To do: Some lines in the entries contain the word "Moderation". Copy all of them.

Extracted information:
▬▬▬▬▬▬
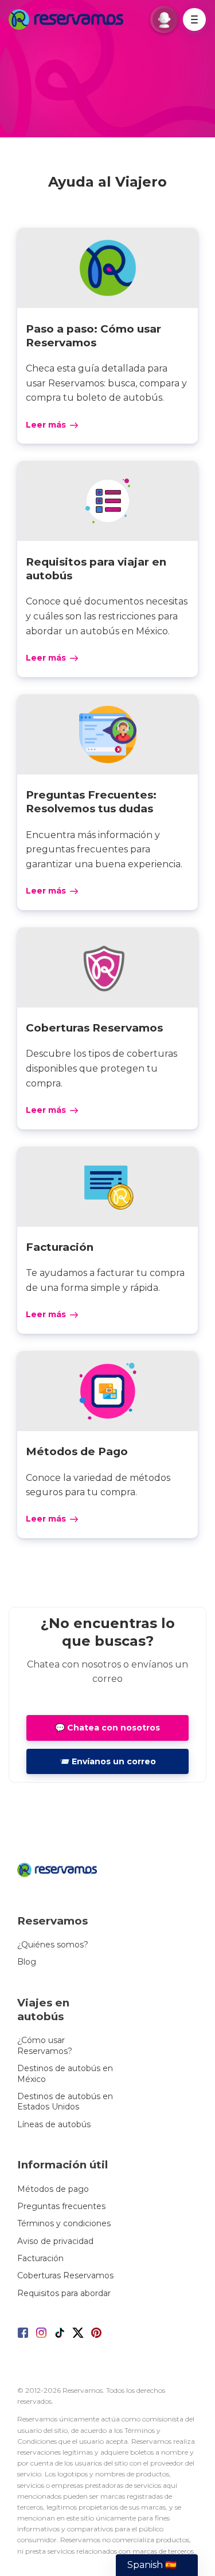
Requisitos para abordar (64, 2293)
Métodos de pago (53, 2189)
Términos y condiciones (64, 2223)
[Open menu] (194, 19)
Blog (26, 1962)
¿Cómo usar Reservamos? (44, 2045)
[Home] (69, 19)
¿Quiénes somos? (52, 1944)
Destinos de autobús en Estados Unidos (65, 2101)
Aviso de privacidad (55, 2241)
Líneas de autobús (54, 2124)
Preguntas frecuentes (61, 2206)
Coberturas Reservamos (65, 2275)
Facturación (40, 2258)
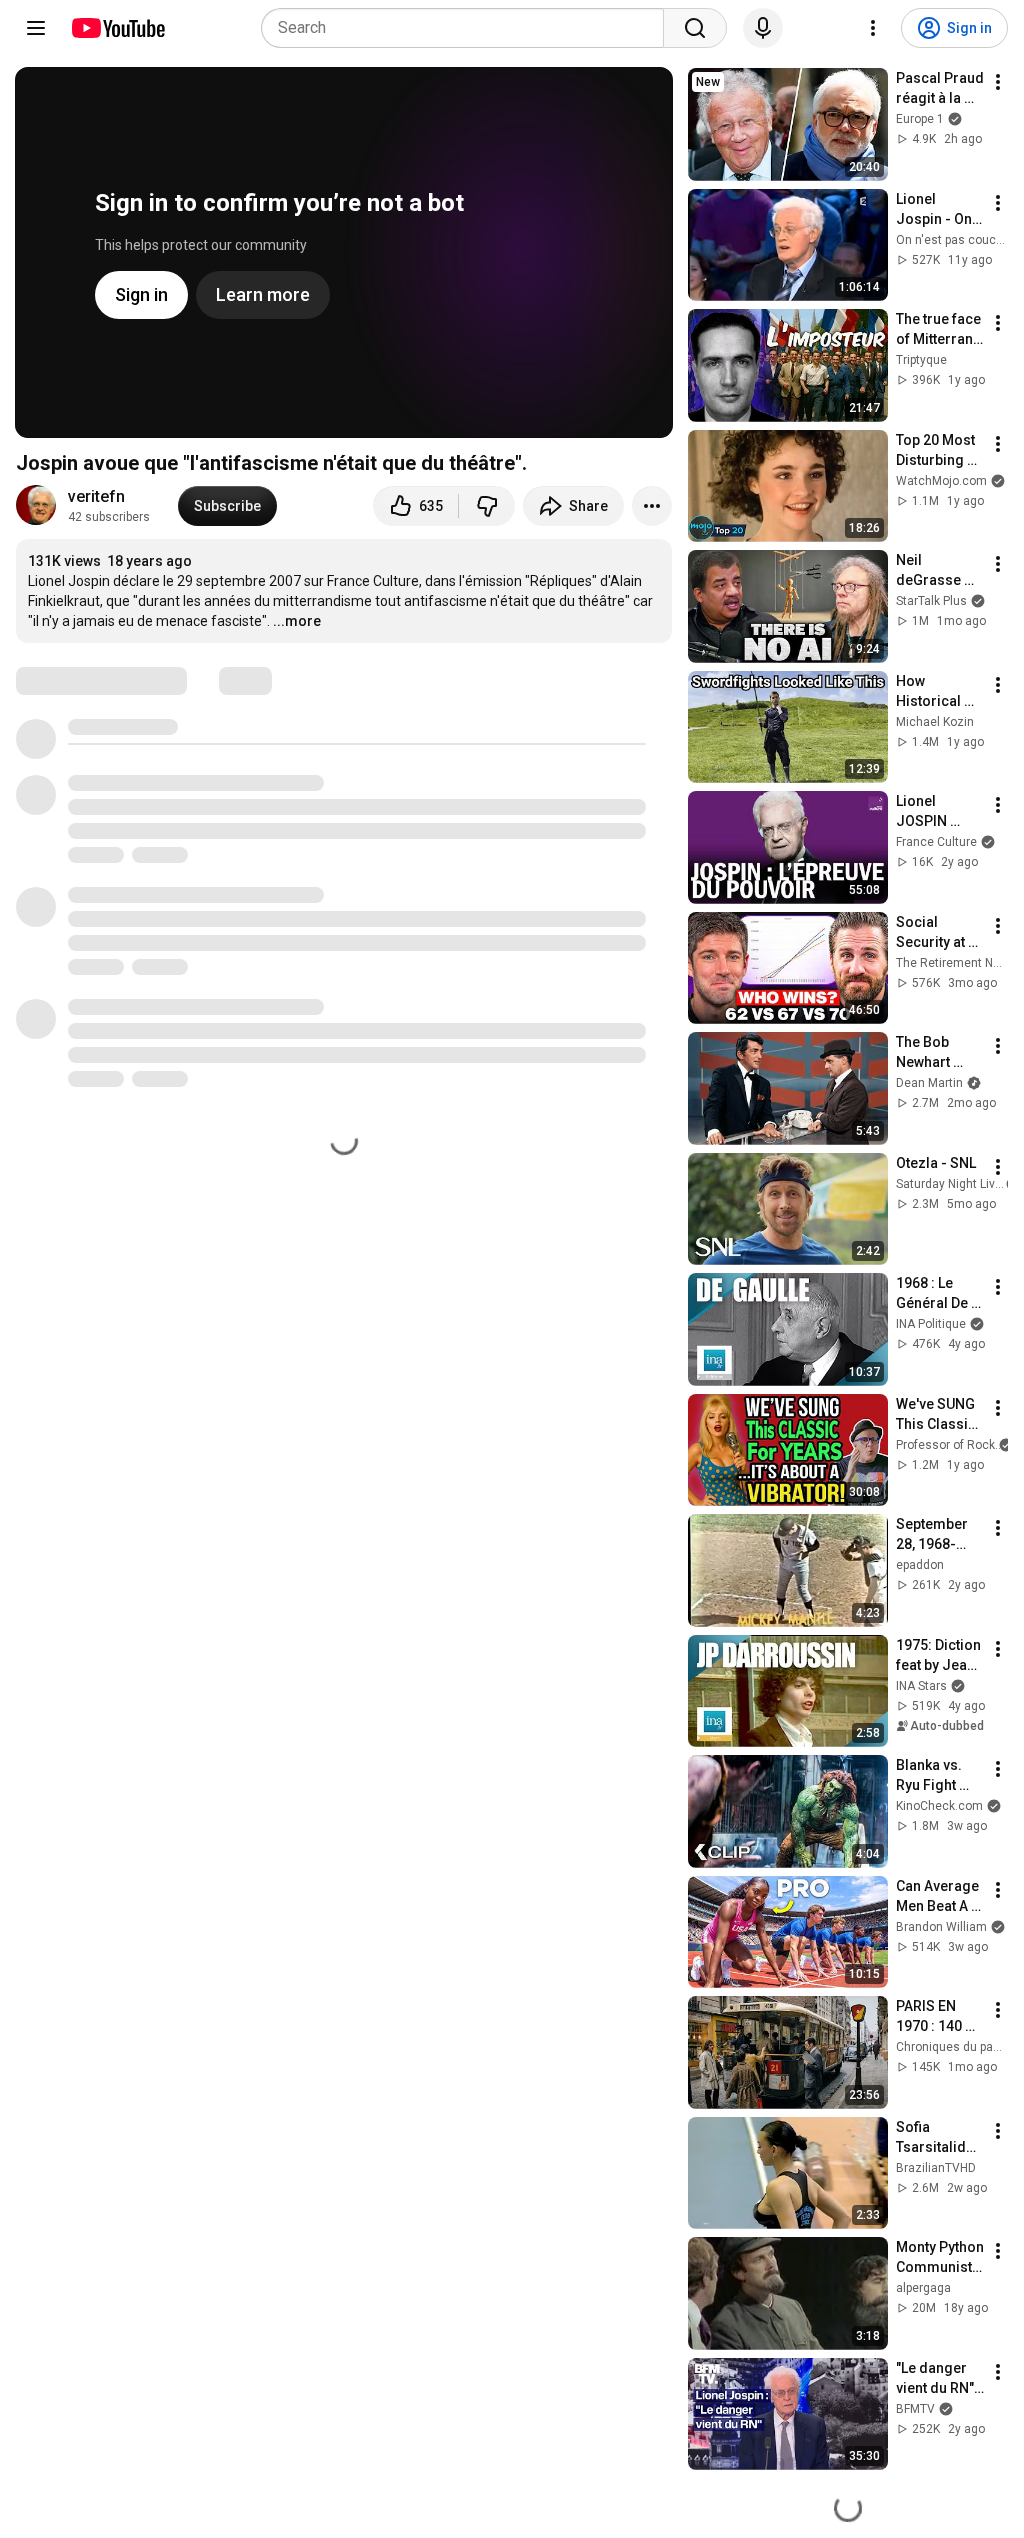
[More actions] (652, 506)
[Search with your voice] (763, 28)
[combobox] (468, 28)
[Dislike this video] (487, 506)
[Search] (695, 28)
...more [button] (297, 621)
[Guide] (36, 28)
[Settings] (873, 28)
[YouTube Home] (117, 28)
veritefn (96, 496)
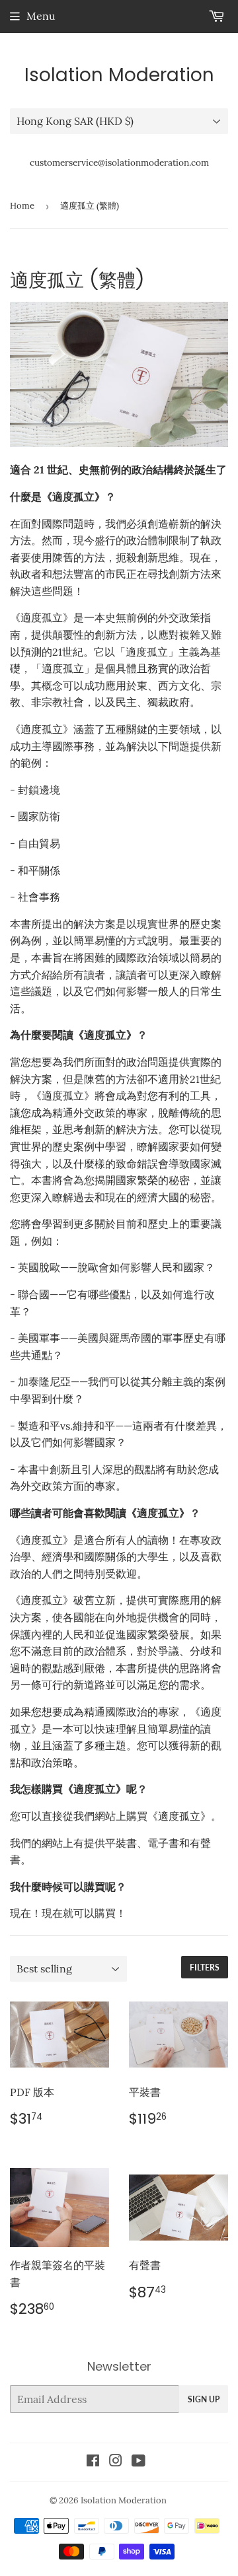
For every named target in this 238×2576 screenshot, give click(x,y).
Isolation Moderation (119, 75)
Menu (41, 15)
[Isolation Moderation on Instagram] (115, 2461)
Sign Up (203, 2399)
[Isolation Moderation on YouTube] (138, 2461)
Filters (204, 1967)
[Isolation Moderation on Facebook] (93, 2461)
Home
▬▬▬▬▬▬
Finished task:
Isolation Moderation (119, 75)
[Isolation Moderation on Instagram] (115, 2461)
[Isolation Moderation on YouTube] (138, 2461)
[Isolation Moderation on Facebook] (93, 2461)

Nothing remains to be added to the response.